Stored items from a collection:
· · · · · · ·

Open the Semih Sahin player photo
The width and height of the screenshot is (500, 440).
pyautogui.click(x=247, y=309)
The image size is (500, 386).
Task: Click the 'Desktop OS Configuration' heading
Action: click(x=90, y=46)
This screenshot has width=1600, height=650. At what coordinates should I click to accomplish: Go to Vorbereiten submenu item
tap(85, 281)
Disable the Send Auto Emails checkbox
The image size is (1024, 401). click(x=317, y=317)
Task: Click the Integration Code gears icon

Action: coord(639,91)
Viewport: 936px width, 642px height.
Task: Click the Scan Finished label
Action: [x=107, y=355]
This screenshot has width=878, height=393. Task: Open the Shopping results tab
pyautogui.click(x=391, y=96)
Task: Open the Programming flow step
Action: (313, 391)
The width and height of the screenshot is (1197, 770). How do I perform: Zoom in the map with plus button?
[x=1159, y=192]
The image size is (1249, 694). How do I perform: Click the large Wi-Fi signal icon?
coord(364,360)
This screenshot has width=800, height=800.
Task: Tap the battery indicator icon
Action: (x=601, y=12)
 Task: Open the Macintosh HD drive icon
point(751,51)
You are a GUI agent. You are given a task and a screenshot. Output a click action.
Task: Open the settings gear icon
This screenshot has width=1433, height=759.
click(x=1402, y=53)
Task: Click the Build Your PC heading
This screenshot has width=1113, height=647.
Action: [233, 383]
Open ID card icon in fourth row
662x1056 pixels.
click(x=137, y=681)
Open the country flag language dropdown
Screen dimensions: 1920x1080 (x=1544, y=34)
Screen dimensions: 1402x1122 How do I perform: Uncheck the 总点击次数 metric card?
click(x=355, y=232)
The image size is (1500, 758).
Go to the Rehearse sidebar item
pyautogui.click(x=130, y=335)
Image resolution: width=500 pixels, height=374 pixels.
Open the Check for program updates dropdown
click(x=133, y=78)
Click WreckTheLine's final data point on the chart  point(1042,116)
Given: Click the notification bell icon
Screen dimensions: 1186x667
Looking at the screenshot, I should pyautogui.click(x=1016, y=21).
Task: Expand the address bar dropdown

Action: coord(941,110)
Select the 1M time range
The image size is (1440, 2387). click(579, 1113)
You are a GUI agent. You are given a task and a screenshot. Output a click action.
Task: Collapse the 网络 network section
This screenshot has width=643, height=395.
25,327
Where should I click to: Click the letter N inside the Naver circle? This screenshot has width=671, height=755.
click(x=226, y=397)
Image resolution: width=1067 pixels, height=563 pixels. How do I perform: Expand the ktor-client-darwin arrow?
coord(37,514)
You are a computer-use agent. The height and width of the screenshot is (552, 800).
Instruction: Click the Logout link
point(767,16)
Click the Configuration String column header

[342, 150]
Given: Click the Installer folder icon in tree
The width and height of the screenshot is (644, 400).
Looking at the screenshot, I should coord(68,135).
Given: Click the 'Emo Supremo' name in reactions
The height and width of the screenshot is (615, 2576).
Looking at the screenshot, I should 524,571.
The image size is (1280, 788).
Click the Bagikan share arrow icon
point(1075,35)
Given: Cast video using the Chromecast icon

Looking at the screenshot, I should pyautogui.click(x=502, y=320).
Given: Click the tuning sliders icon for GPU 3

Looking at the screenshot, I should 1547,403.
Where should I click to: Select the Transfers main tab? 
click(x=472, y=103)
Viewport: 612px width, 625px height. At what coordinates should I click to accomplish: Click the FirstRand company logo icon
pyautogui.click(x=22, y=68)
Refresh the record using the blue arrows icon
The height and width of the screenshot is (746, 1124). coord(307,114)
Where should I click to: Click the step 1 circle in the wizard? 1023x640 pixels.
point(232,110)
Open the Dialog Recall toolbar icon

· · · · · · ·

The line with "Image resolution: width=500" marks the end; reproduce exactly every line from the start of the entries up to it, that line included.

Open the Semih Sahin player photo
The width and height of the screenshot is (500, 440).
pyautogui.click(x=247, y=309)
The image size is (500, 386).
Task: Click the 'Desktop OS Configuration' heading
Action: click(x=90, y=46)
This screenshot has width=1600, height=650. At what coordinates should I click to accomplish: Go to Vorbereiten submenu item
tap(85, 281)
Disable the Send Auto Emails checkbox
The image size is (1024, 401). click(x=317, y=317)
Task: Click the Integration Code gears icon

Action: coord(639,91)
Viewport: 936px width, 642px height.
Task: Click the Scan Finished label
Action: [x=107, y=355]
This screenshot has width=878, height=393. Task: Open the Shopping results tab
pyautogui.click(x=391, y=96)
Task: Open the Programming flow step
Action: (313, 391)
The width and height of the screenshot is (1197, 770). How do I perform: Zoom in the map with plus button?
[x=1159, y=192]
The image size is (1249, 694). How do I perform: Click the large Wi-Fi signal icon?
coord(364,360)
This screenshot has width=800, height=800.
Task: Tap the battery indicator icon
Action: (x=601, y=12)
 Task: Open the Macintosh HD drive icon
point(751,51)
You are a GUI agent. You are given a task and a screenshot. Output a click action.
Task: Open the settings gear icon
This screenshot has width=1433, height=759.
click(x=1402, y=53)
Task: Click the Build Your PC heading
This screenshot has width=1113, height=647.
Action: [233, 383]
Open ID card icon in fourth row
662x1056 pixels.
click(x=137, y=681)
Open the country flag language dropdown
Screen dimensions: 1920x1080 (x=1544, y=34)
Screen dimensions: 1402x1122 How do I perform: Uncheck the 总点击次数 metric card?
click(x=355, y=232)
The image size is (1500, 758).
Go to the Rehearse sidebar item
pyautogui.click(x=130, y=335)
Image resolution: width=500 pixels, height=374 pixels.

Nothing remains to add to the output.